For the second time in four months, the U.S. Supreme Court has weighed in on Texas’ six-week abortion ban. As was true the first time, the justices’ approach is a little complicated. NBC News reported this morning:
The Supreme Court ruled Friday that a lawsuit by abortion providers challenging Texas’ near-total ban on the procedure can move forward, a victory for opponents of the law…. The justices did not decide whether the law violates the Constitution, an issue that was not presented in the case.
Some context is probably in order. As we’ve discussed, unlike the usual abortion bans approved by GOP policymakers, Texas Republicans tried to shield their ban by shifting enforcement of the law from the state to ordinary citizens.

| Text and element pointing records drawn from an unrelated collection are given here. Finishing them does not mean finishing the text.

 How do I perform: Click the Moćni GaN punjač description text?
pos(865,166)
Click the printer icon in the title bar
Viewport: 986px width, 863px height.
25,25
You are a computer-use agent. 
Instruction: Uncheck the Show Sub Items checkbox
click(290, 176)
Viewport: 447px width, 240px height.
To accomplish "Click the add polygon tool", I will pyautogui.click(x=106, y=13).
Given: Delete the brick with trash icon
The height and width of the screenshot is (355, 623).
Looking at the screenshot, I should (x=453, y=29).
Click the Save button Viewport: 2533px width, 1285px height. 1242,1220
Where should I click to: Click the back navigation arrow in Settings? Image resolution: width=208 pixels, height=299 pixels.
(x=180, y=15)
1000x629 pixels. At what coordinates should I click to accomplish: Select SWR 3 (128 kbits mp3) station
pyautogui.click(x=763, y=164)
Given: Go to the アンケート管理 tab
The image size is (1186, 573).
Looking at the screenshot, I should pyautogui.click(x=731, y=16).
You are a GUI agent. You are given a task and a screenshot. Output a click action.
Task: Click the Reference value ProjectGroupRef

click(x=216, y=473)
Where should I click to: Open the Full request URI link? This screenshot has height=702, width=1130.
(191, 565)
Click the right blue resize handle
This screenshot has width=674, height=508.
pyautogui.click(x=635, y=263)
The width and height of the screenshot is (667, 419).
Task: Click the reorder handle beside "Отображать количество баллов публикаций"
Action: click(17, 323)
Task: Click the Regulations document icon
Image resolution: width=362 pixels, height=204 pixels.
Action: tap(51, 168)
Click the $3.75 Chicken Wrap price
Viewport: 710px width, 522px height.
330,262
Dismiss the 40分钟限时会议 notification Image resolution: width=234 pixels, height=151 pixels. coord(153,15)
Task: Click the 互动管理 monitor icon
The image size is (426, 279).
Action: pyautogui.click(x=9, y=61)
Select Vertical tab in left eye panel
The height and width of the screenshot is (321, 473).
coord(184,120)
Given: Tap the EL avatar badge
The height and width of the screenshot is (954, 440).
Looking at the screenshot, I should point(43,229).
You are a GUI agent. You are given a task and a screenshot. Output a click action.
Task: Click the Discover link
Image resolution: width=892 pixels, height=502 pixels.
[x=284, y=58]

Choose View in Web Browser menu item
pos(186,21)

The result is effectively a vigilante system: If some random person learns that a Texan had an abortion after six weeks of pregnancy — before many women even know they are pregnant — he could file suit against the physician who performed the procedure. And the nurse who was in the room. And the friend who drove the woman to the health clinic. And the family member who gave the woman some money to help pay for the trip.
According to the Lone Star State’s abortion ban, a random person, effectively deputized by Texas Republicans, could sue any of these people for $10,000 — plus attorneys’ fees — turning anti-abortion activists into bounty hunters.
The goal was to create a legal barrier of sorts: Texas would have the courts believe that since the state isn’t directly responsible for enforcing the law, Texas can’t be sued for having created the law, even if it’s plainly at odds with existing precedent. In fact, some have suggested that the law can’t be challenged at all, since it only empowers private citizens and not the state.
It’s this question that the U.S. Supreme Court helped resolve today: In Whole Women’s Health v. Jackson, the justices concluded that opponents of the law can, in fact, challenge it in court. For critics of Texas’ abortion ban, that certainly looks like a step in the right direction.
But at its core, this is a procedural step, not a ruling on the merits. The justices didn’t say Texas’ law is unconstitutional; they said the law can be challenged in court.